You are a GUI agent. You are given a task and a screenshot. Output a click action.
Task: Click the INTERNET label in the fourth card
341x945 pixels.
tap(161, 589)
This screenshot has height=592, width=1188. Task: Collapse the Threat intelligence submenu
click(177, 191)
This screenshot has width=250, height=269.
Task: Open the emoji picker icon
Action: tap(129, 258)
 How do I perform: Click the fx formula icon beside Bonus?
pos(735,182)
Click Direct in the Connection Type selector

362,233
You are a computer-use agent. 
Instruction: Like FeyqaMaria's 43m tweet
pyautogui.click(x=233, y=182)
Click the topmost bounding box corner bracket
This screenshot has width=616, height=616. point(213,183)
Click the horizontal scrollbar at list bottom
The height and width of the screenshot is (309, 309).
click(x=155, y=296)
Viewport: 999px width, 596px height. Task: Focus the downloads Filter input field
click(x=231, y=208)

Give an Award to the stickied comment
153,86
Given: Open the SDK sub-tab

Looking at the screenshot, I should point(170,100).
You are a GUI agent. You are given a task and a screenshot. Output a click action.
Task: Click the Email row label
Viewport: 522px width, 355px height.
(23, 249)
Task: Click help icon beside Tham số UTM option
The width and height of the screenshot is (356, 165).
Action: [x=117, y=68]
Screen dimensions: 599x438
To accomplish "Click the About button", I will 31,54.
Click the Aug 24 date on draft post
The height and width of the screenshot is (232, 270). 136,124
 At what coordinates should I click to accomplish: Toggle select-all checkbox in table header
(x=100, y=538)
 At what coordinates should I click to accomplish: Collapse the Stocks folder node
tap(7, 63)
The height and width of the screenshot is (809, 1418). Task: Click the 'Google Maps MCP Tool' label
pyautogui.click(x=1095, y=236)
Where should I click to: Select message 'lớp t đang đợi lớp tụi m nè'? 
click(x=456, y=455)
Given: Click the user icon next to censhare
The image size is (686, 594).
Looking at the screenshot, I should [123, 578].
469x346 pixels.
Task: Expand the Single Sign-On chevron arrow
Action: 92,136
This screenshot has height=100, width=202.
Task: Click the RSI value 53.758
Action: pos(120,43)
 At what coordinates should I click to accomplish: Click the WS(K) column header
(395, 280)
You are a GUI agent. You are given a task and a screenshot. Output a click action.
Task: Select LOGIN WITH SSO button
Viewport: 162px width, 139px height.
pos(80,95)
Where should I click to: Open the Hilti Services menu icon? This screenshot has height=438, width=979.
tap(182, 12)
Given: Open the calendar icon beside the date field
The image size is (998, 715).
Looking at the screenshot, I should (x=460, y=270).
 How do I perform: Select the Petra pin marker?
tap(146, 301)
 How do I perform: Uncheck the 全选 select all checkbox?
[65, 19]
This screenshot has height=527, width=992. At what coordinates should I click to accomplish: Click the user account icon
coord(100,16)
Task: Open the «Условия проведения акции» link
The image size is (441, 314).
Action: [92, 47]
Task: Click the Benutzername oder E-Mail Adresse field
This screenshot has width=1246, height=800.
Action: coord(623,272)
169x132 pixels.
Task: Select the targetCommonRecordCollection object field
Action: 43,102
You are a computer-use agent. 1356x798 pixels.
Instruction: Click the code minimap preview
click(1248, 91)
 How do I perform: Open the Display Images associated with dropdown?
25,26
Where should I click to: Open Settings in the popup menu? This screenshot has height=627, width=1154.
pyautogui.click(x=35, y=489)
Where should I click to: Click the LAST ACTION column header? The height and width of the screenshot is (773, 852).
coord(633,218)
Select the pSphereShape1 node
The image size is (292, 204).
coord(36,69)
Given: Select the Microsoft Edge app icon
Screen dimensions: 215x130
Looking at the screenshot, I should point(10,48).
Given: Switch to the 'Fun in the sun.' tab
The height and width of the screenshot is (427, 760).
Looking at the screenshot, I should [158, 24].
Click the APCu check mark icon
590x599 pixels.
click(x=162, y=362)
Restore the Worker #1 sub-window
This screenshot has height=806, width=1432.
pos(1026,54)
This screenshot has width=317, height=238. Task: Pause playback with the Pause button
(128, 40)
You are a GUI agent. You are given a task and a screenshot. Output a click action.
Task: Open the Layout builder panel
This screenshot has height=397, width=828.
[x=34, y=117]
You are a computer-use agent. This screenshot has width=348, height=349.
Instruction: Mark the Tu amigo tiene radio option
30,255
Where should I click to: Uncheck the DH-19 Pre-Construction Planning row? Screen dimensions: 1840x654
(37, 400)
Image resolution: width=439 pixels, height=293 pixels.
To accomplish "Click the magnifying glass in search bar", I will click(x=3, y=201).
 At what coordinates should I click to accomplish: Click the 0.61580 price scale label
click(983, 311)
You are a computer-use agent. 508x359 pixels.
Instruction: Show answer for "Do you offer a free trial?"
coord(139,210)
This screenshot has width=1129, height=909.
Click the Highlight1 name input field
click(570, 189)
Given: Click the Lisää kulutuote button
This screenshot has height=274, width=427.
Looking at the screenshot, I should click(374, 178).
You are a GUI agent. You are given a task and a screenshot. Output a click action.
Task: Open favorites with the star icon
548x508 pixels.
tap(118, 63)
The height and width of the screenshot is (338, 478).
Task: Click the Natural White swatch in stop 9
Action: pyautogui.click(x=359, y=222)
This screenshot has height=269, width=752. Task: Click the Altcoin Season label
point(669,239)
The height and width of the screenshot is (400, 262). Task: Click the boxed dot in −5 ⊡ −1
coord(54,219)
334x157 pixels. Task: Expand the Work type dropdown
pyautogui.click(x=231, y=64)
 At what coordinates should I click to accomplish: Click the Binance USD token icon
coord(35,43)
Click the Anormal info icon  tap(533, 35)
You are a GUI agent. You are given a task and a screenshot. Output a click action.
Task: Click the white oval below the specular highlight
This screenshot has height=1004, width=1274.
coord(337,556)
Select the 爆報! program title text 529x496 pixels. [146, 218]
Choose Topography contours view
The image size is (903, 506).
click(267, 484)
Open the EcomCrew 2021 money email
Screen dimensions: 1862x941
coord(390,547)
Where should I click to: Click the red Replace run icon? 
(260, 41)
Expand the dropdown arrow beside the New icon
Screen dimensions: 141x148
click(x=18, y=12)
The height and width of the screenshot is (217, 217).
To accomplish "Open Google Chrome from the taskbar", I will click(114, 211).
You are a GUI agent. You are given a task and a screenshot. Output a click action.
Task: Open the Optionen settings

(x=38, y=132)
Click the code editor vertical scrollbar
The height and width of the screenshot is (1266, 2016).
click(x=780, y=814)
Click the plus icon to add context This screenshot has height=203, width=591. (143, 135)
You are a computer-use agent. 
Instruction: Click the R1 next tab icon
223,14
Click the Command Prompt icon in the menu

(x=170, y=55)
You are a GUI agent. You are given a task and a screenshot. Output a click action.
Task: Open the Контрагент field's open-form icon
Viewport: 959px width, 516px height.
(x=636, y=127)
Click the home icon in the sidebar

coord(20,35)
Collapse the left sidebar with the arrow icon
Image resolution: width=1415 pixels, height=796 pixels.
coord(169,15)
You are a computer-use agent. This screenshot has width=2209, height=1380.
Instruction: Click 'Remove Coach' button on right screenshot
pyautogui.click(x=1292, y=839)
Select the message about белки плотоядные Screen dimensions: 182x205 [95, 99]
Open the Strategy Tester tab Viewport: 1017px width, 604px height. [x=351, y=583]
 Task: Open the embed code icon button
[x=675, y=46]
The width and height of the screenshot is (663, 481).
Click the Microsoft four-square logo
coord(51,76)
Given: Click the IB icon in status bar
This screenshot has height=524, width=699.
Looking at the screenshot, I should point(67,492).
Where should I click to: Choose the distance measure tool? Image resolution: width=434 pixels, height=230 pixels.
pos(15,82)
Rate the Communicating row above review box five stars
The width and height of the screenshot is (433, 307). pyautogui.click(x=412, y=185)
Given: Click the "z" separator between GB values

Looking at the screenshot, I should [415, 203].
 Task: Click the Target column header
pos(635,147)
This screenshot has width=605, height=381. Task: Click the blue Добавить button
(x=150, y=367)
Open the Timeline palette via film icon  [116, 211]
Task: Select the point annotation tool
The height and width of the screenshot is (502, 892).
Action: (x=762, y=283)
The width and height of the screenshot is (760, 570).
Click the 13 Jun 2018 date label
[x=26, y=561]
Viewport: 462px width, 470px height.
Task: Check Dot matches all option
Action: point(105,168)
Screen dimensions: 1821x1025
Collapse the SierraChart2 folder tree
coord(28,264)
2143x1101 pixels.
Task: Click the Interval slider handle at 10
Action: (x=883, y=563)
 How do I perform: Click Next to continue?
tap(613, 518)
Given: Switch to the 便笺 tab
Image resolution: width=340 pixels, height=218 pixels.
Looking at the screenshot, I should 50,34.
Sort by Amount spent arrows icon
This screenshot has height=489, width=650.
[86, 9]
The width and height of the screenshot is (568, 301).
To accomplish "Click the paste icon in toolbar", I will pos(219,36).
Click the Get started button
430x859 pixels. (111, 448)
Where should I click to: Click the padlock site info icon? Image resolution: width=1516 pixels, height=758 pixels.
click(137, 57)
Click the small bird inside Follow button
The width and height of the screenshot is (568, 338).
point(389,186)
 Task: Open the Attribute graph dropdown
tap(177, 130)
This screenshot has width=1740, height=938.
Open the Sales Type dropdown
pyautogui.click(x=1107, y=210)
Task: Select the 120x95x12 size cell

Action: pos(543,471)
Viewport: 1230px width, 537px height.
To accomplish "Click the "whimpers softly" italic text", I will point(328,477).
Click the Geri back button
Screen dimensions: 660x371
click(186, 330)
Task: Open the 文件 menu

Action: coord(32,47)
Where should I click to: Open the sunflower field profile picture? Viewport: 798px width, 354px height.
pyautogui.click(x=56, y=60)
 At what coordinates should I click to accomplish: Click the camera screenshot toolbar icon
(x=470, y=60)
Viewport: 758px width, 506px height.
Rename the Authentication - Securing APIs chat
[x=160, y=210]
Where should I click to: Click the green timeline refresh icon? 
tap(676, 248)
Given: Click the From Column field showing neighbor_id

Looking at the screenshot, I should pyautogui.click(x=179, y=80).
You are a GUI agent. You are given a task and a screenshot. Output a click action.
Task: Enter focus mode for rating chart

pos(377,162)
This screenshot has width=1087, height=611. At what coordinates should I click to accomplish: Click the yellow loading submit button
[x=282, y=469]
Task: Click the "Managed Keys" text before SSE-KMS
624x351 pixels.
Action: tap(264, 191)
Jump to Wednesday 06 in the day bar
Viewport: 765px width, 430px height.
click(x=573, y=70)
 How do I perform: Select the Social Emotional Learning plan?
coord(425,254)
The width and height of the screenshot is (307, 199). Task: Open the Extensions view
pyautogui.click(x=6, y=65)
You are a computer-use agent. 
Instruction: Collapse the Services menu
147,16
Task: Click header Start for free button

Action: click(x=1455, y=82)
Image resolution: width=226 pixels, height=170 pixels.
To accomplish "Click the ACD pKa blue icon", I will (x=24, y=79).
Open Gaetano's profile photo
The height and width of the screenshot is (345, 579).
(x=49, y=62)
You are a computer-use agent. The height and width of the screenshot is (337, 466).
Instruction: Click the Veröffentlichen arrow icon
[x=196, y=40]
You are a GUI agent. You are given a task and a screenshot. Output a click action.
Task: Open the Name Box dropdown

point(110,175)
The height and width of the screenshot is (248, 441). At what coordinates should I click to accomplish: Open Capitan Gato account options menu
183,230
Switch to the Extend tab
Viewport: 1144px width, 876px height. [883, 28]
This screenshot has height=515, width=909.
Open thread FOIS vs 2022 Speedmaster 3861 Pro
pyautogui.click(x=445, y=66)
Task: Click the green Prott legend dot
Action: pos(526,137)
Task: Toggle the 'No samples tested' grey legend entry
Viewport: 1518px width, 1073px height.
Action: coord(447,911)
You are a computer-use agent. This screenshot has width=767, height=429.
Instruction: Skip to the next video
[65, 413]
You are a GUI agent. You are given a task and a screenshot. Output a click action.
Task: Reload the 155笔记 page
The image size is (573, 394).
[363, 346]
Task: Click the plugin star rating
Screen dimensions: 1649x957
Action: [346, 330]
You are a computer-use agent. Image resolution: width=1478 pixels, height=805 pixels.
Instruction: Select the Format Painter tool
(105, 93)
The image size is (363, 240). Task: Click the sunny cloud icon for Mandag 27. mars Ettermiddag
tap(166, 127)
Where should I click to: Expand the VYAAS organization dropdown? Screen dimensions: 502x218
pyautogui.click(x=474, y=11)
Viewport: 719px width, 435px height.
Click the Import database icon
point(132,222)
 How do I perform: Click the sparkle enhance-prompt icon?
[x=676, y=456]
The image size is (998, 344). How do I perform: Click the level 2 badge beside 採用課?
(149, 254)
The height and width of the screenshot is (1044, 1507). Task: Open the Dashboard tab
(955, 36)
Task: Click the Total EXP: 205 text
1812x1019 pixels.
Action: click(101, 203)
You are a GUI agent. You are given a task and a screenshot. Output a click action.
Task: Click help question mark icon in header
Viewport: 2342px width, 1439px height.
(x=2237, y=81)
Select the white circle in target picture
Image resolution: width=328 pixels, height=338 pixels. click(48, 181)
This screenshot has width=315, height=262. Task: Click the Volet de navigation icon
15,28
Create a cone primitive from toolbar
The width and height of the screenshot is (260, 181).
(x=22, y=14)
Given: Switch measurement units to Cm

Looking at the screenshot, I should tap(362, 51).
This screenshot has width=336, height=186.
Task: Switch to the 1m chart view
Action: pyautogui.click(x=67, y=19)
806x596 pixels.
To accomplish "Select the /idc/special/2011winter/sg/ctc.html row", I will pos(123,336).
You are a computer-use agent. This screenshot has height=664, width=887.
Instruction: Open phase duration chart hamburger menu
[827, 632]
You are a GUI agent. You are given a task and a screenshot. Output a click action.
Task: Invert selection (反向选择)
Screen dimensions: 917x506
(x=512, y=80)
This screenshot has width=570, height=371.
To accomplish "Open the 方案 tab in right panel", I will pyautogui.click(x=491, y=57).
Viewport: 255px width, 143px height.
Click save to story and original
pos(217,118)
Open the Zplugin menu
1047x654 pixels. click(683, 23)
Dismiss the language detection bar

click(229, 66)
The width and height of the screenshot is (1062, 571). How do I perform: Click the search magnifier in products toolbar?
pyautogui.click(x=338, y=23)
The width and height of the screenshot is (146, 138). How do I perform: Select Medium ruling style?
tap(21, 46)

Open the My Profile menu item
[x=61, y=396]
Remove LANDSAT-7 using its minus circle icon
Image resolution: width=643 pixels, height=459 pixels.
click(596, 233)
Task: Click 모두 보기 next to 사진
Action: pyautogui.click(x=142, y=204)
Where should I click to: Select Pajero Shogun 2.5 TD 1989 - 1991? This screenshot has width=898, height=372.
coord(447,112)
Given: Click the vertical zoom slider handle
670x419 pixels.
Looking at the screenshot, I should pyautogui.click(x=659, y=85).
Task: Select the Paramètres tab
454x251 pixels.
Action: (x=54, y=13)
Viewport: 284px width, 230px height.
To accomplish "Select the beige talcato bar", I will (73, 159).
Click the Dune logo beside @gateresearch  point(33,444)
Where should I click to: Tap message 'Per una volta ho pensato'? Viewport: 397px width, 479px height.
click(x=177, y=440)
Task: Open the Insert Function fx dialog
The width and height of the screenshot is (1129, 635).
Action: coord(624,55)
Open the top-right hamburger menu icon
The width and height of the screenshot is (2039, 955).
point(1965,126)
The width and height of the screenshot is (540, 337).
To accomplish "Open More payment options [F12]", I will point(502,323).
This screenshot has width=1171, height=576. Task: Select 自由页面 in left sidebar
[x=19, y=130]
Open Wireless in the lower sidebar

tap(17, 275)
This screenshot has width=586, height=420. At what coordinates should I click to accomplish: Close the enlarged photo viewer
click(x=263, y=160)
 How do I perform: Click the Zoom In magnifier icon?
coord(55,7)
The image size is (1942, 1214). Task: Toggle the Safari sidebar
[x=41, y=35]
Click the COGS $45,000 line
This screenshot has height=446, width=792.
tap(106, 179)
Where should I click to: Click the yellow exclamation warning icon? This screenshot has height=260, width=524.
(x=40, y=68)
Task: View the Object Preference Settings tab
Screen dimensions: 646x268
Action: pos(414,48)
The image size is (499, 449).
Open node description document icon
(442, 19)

+ + +

Given instruction: Convert the lines starting at the one that contains "Where should I click to: Select message" and ending at the one that contains "Looking at the screenshot, I should (x=460, y=270).", both included, into a Markdown table with the columns Row and Line, skipping any blank lines. Include only those lines.

Solution for this problem:
| Row | Line |
|---|---|
| 1 | Where should I click to: Select message 'lớp t đang đợi lớp tụi m nè'?  |
| 2 | click(x=456, y=455) |
| 3 | Given: Click the user icon next to censhare |
| 4 | The image size is (686, 594). |
| 5 | Looking at the screenshot, I should [123, 578]. |
| 6 | 469x346 pixels. |
| 7 | Task: Expand the Single Sign-On chevron arrow |
| 8 | Action: 92,136 |
| 9 | This screenshot has height=100, width=202. |
| 10 | Task: Click the RSI value 53.758 |
| 11 | Action: pos(120,43) |
| 12 |  At what coordinates should I click to accomplish: Click the WS(K) column header |
| 13 | (395, 280) |
| 14 | You are a GUI agent. You are given a task and a screenshot. Output a click action. |
| 15 | Task: Select LOGIN WITH SSO button |
| 16 | Viewport: 162px width, 139px height. |
| 17 | pos(80,95) |
| 18 | Where should I click to: Open the Hilti Services menu icon? This screenshot has height=438, width=979. |
| 19 | tap(182, 12) |
| 20 | Given: Open the calendar icon beside the date field |
| 21 | The image size is (998, 715). |
| 22 | Looking at the screenshot, I should (x=460, y=270). |